Non dobbiamo comunque dimenticare che il processo di formazione linguistica degli italiani   è abbastanza recente e nemmeno del tutto completato; per tale ragione, lo Stato avrebbe dovuto sostenere tale processo mettendo al centro la scuola (cosa che non è avvenuta sia a livello di selezione che di formazione - iniziale e in servizio - della classe insegnante). Piuttosto, sono allarmanti alcuni aspetti che emergono dalle indagini: la confusione tra fatti e opinioni, la difficoltà di stabilire una gerarchia fra le informazioni o di fare ragionamenti, insieme ad un uso poco consapevole e poco complesso della lingua. Da qui si deve partire per intervenire sul campo.

Dato tutto questo, indipendentemente dal tipo di scuola frequentata dai nostri ragazzi, quale è il ruolo dell’Invalsi e delle sue prove?  Perché tale valutazione è necessaria?

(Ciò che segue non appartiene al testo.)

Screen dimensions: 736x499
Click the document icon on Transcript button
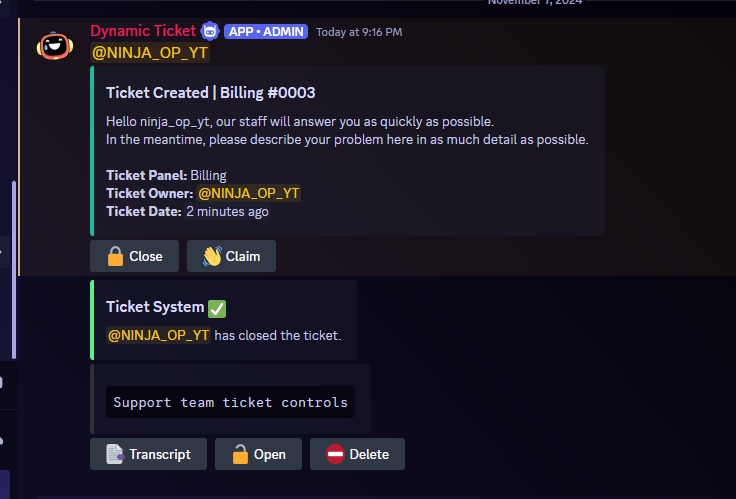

La risposta è semplice: per migliorare la scuola e non per etichettarla con giudizi più o meno negativi, restituendo agli insegnanti il risultato del loro operato. La finalità delle rilevazioni Invalsi è proprio quella di stabilire livelli di competenza omogenei, onde evitare, ad esempio, che la sufficienza venga raggiunta con livelli di preparazione minimi (come si suol dire, con una ‘infarinatura’…). A tale proposito va ribadito un concetto: il compito di insegnare a leggere   vale per i docenti di tutte le discipline. Basti pensare a ciò che significa comprendere un quesito di matematica, con le rappresentazioni grafiche (es. le “torte”), l’utilizzo di codici speciali, l’uso di parole del lessico quotidiano con significati speciali.

Che cosa fare dei dati Invalsi?

Per arrivare dalla valutazione al miglioramento si deve intervenire su quelle variabili che incidono sulla comprensione, invece di basarsi solo sul punteggio innescando così la competizione fra insegnanti e scuole e delegittimando il voto d’aula.

Che fare per migliorare? In primo luogo, condurre una riflessione sulle pratiche didattiche usate in classe per determinare gli apprendimenti; fare un progetto di intervento che tenga conto delle priorità, degli strumenti didattici (libri di testo compresi), del coordinamento fra docenti. Inoltre, per valutare uno studente si deve tener conto di una pluralità di valutazioni su abilità cognitive e non cognitive.

Una sintesi degli interventi didattici volti a migliorare la comprensione può essere la seguente: aiutare gli studenti “a capire di non capire”, facendo veder loro dei modelli, mostrando come si fa; con una attenzione (non valutativa) allo sforzo del lettore/trice; attraverso una comunicazione empatica, che dimostri di capire, ma anche di sostenere le difficoltà incontrate dal ragazzo. E, infine: abituarli ad esercitare il pensiero critico.

Per tutto questo, se comprendere ciò che si legge è un diritto di cittadinanza, per partecipare e agire nella vita sociale, evitiamo di considerare l’Invalsi come una materia in più da preparare, ma semplicemente come uno strumento di misurazione, simile ad un termometro che misura la febbre e ci dice se siamo ammalati, per poi poterci curare!